The Jan-Feb bond party continued into March with 1Q19 mark-to-market gains of $75.4 billion, calculated based on quarterly price gains (ex-coupon) of US dollar denominated bonds in the BEV universe.
To illustrate this rally in bond prices, we plotted the average quarterly price return (ex-coupon) of bonds in the BEV universe in a matrix with country/region against credit ratings.
Source: BondEvalue, S&P Global Ratings, Moody’s, Fitch, Bloomberg | Based on bonds in the BEV universe
As can be seen above, lower rated bonds performed relatively better in price terms than higher rated bonds in 1Q19. Further, bonds from emerging and frontier markets like Africa, India, Indonesia and Latin America performed relatively better than bonds from developed markets like Australia, Europe and Singapore.
While the rally in the first two months of 2019 was largely attributable to tightening in credit spreads, the rally in March was primarily driven by a fall in benchmark yields. The yield on the 10-year US Treasury dropped by 31 basis points during March from 2.72% to 2.41%. This trend was evident in other global benchmarks as well, with the 10-year German bund and Japanese Government Bond (JGB) yields falling into negative territory for the first time since late 2016.
Recession fears re-emerged amongst bond investors as the US Treasury yield curve inverted once again.
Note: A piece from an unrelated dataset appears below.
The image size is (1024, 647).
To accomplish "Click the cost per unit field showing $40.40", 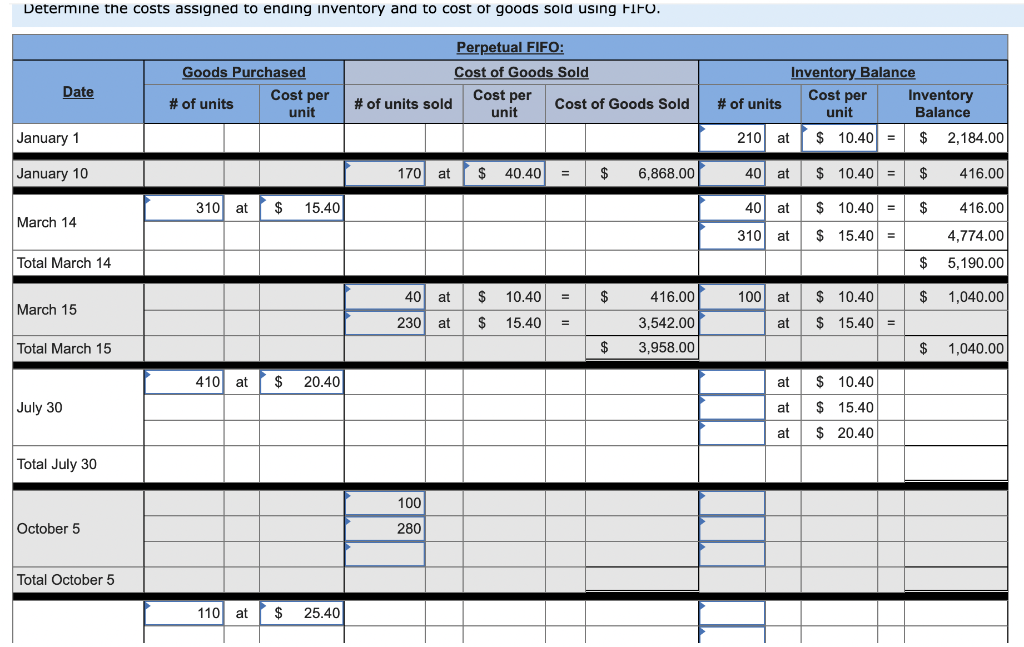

An inversion in the Treasury yield curve has been a cause of panic as it has accurately predicted every US recession in the last 60 years.
In the chart below, we have plotted spreads between the 5-year and 2-year (2s5s), 10-year and 2-year (2s10s), and 30-year and 2-year Treasury yields.
Source: BondEvalue, Bloomberg
During periods of economic growth, the yield curve tends to be upward sloping with the yield on longer tenor bonds higher than the yield on short tenor bills/notes, to compensate investors for inflation in the future. This can be justified by looking at periods of growth (2001-2005, 2009-2012, 2013-2015) in the above chart.
Flight to safety coupled with subdued interest rate expectations tend to drive investors into longer tenor bonds (10-year), thus driving prices higher and yields lower. On the other hand, the short end of the curve is anchored by current monetary policy rather than inflation/growth expectations. This describes the current economic environment in the US, which spills over to the bond markets globally.
Source: BondEvalue, CME Group
In the chart above, we have compared the Futures implied Fed Funds Rate probability between 4-Mar-19 (light blue bubbles) and 28-Mar-19 (dark blue bubbles). As can be seen, the probability of a rate cut increased significantly in just three weeks (between the two dates). This has been driven by the Fed commentary about pausing rate hikes.
Source: BondEvalue | *We have omitted bonds trading below $70 on 28-Feb-19 as illiquidity distorts price changes. All bonds are denominated in USD unless stated otherwise
March was the month of redemption for Lippo Karawaci as it managed to secure $1 billion in funding via rights issue and asset divestment. The Indonesian real estate developer also had a change of guard, with John Riady as the new CEO and Surya Tatang as the new CFO. The fund infusion was well received by credit rating agencies with S&P placing Lippo’s CCC+ rating on review with ‘positive implications’ and Moody’s changing its outlook from ‘negative’ to ‘stable’, affirming its B3 rating.
Yields on Lippo’s bonds dropped after the company announced a tender offer to buy-back up to $150 million of its bonds due 2022 and 2026.
Bonds of HNA Group’s Hong Kong Airlines rallied on news of Cathay Pacific Airways acquiring low-cost carrier HK Express (part owned by HNA Group) for HK$ 4.93 billion or $628 million.
Turkish bonds were back in focus in the days leading up to elections on 31-Mar-19. Turkish banks were pressured not to provide liquidity to foreign investors who wanted to bet against the Turkish lira. This led the overnight cost of borrowing liras in the offshore swap market to soar beyond 1,000%. As a result, foreign investors dumped other Turkish assets, which led to a slide in Turkish bonds and stocks.
Lower Rated Issuers Continue to Tap the Primary Markets
Issuance from high-yield and unrated issuers remained strong in the month of March, in line with January and February of 2019.